Trading of Iranian gold and other precious metals are also prohibited under the reimposed US sanctions.

In 2017 an estimated 64.5 tonnes of gold were traded with Iran, according to Bloomberg, quoting data from the World Gold Council.

Demand for gold in Iran has also increased in the last few months, as Iranians try to keep their savings in precious metals instead of the local currency, rial, which has plummeted in value recently.

In the past, gold was also used to pay for Iran’s oil, to circumvent banking restrictions that prohibit currency payments to Iran.

With the new sanctions targeting cold, it could be much harder for Iran to get payments for its oil export once sanctions snap back in November.

US dollar banknotes

The purchase or acquisition of US dollar banknotes by the Iranian government is also prohibited by the US government beginning on Tuesday. 

That puts more pressure on the Iranian economy, as it tries to stop the decline of its currency, rial, against the dollar.

Infographic by Alia Chughtai [Al Jazeera]
Infographic by Alia Chughtai [Al Jazeera]


As of July 29, 2018, it was reported the Iranian currency plunged to as low as 100,000 rials to the dollar.
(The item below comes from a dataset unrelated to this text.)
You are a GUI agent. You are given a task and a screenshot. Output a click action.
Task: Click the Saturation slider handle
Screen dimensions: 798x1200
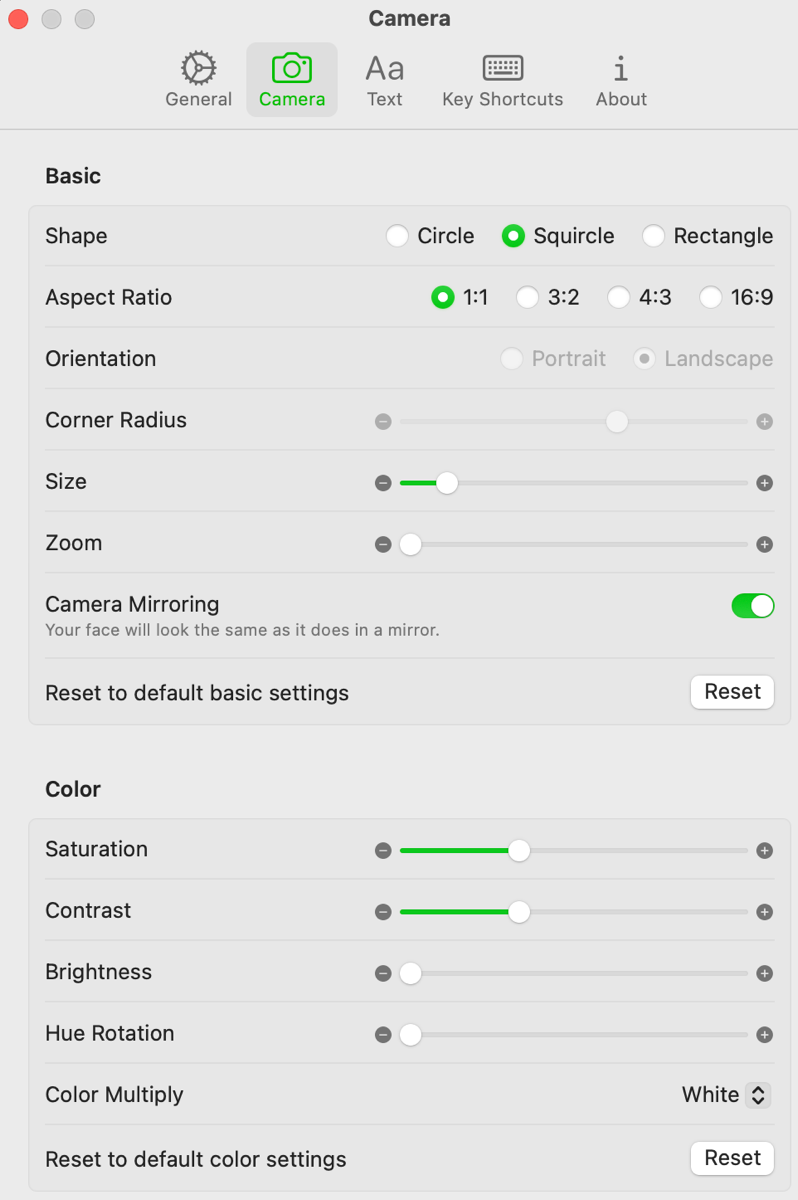tap(519, 851)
Since the beginning of 2018, the rial has lost more than half of its value. 

In May, the US stepped up pressure on Iran’s banking system, imposing sanctions on its central bank governor, Valiollah Seif, accusing him of covertly funnelling money to the Revolutionary Guard, which is also under US sanctions.

On July 25, Iranian President Hassan Rouhani fired Seif as central bank chief. Meanwhile, Seif’s deputy, Ahmad Araghchi, who was in charge of foreign exchange, was fired on August 4, and was reportedly detained on Sunday. 

Other items targeted by the US are the direct and indirect sale, supply or transfer to and from Iran of graphite, a mineral that could be processed as an electrical conductor. It also includes a ban on raw or semi-finished metals, including aluminium, steel, coal and software.

The purchase or sale of the currency or the maintenance of significant funds or accounts outside Iran, denominated in rial, is also prohibited, as well as the purchase, subscription to, or issuance of Iranian sovereign debt. 

All activities relating to contracts for activities eligible under the 2015 Iran nuclear deal are also revoked as of Tuesday.

In November, a second round of US sanctions against Iran will follow targeting its energy sector, as well as other related activities – including the shipping of oil from Iran and insurance related to its transport.